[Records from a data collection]
■ ■ ■ ■ ■
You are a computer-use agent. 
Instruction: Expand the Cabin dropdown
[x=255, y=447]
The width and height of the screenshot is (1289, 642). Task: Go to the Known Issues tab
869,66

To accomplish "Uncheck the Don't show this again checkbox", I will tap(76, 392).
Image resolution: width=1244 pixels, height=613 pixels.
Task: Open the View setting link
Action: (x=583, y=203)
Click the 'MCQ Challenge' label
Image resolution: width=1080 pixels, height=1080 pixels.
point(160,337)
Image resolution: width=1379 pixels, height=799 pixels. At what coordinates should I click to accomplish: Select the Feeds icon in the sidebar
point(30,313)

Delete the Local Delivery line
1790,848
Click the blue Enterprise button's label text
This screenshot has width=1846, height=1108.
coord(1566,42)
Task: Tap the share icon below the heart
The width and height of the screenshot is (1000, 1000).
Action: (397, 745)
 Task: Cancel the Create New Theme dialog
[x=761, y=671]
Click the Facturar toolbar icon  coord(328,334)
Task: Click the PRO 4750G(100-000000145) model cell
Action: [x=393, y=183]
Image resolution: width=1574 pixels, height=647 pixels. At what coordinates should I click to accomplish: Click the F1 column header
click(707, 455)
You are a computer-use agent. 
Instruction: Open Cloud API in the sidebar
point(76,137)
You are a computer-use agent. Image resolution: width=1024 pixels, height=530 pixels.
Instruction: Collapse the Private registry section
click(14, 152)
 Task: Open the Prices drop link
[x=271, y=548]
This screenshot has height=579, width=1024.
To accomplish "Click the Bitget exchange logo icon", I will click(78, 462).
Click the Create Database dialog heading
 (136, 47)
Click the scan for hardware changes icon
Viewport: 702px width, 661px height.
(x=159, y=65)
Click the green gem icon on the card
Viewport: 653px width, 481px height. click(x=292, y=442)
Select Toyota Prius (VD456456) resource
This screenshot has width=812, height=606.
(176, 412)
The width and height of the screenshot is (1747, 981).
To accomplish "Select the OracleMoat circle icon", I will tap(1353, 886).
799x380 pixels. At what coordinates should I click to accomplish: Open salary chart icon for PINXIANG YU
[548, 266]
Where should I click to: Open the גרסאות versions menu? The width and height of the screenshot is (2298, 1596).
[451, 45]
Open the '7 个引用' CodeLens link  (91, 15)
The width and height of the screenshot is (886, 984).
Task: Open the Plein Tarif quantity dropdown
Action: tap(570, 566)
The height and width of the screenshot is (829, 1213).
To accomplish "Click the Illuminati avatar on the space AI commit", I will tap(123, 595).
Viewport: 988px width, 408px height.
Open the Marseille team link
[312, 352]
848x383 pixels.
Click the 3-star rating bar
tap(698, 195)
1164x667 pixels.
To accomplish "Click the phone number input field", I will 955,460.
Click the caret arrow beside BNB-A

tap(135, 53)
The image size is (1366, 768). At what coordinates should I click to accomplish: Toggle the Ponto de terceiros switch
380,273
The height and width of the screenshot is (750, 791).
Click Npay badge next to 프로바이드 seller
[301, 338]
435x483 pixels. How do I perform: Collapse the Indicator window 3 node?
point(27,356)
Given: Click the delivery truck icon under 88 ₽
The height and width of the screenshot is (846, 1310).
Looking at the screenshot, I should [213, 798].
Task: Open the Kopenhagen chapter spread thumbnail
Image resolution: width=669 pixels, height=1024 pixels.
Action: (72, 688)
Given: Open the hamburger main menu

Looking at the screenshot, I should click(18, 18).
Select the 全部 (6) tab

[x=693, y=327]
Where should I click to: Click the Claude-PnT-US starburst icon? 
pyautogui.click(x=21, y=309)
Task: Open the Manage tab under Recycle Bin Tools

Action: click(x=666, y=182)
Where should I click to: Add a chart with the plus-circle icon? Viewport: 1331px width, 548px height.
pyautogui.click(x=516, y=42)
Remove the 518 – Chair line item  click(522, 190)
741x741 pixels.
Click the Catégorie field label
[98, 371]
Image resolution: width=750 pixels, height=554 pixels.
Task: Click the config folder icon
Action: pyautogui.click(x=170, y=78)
■ ■ ■ ■ ■
Exercise instructions
Set down every entry exactly as given.

Task result
You are a computer-use agent. 
Instruction: Expand the Cabin dropdown
[x=255, y=447]
The width and height of the screenshot is (1289, 642). Task: Go to the Known Issues tab
869,66

To accomplish "Uncheck the Don't show this again checkbox", I will tap(76, 392).
Image resolution: width=1244 pixels, height=613 pixels.
Task: Open the View setting link
Action: (x=583, y=203)
Click the 'MCQ Challenge' label
Image resolution: width=1080 pixels, height=1080 pixels.
point(160,337)
Image resolution: width=1379 pixels, height=799 pixels. At what coordinates should I click to accomplish: Select the Feeds icon in the sidebar
point(30,313)

Delete the Local Delivery line
1790,848
Click the blue Enterprise button's label text
This screenshot has width=1846, height=1108.
coord(1566,42)
Task: Tap the share icon below the heart
The width and height of the screenshot is (1000, 1000).
Action: (397, 745)
 Task: Cancel the Create New Theme dialog
[x=761, y=671]
Click the Facturar toolbar icon  coord(328,334)
Task: Click the PRO 4750G(100-000000145) model cell
Action: [x=393, y=183]
Image resolution: width=1574 pixels, height=647 pixels. At what coordinates should I click to accomplish: Click the F1 column header
click(707, 455)
You are a computer-use agent. 
Instruction: Open Cloud API in the sidebar
point(76,137)
You are a computer-use agent. Image resolution: width=1024 pixels, height=530 pixels.
Instruction: Collapse the Private registry section
click(14, 152)
 Task: Open the Prices drop link
[x=271, y=548]
This screenshot has height=579, width=1024.
To accomplish "Click the Bitget exchange logo icon", I will click(78, 462).
Click the Create Database dialog heading
 (136, 47)
Click the scan for hardware changes icon
Viewport: 702px width, 661px height.
(x=159, y=65)
Click the green gem icon on the card
Viewport: 653px width, 481px height. click(x=292, y=442)
Select Toyota Prius (VD456456) resource
This screenshot has width=812, height=606.
(176, 412)
The width and height of the screenshot is (1747, 981).
To accomplish "Select the OracleMoat circle icon", I will tap(1353, 886).
799x380 pixels. At what coordinates should I click to accomplish: Open salary chart icon for PINXIANG YU
[548, 266]
Where should I click to: Open the גרסאות versions menu? The width and height of the screenshot is (2298, 1596).
[451, 45]
Open the '7 个引用' CodeLens link  (91, 15)
The width and height of the screenshot is (886, 984).
Task: Open the Plein Tarif quantity dropdown
Action: tap(570, 566)
The height and width of the screenshot is (829, 1213).
To accomplish "Click the Illuminati avatar on the space AI commit", I will tap(123, 595).
Viewport: 988px width, 408px height.
Open the Marseille team link
[312, 352]
848x383 pixels.
Click the 3-star rating bar
tap(698, 195)
1164x667 pixels.
To accomplish "Click the phone number input field", I will 955,460.
Click the caret arrow beside BNB-A

tap(135, 53)
The image size is (1366, 768). At what coordinates should I click to accomplish: Toggle the Ponto de terceiros switch
380,273
The height and width of the screenshot is (750, 791).
Click Npay badge next to 프로바이드 seller
[301, 338]
435x483 pixels. How do I perform: Collapse the Indicator window 3 node?
point(27,356)
Given: Click the delivery truck icon under 88 ₽
The height and width of the screenshot is (846, 1310).
Looking at the screenshot, I should [213, 798].
Task: Open the Kopenhagen chapter spread thumbnail
Image resolution: width=669 pixels, height=1024 pixels.
Action: (72, 688)
Given: Open the hamburger main menu

Looking at the screenshot, I should click(18, 18).
Select the 全部 (6) tab

[x=693, y=327]
Where should I click to: Click the Claude-PnT-US starburst icon? 
pyautogui.click(x=21, y=309)
Task: Open the Manage tab under Recycle Bin Tools

Action: click(x=666, y=182)
Where should I click to: Add a chart with the plus-circle icon? Viewport: 1331px width, 548px height.
pyautogui.click(x=516, y=42)
Remove the 518 – Chair line item  click(522, 190)
741x741 pixels.
Click the Catégorie field label
[98, 371]
Image resolution: width=750 pixels, height=554 pixels.
Task: Click the config folder icon
Action: pyautogui.click(x=170, y=78)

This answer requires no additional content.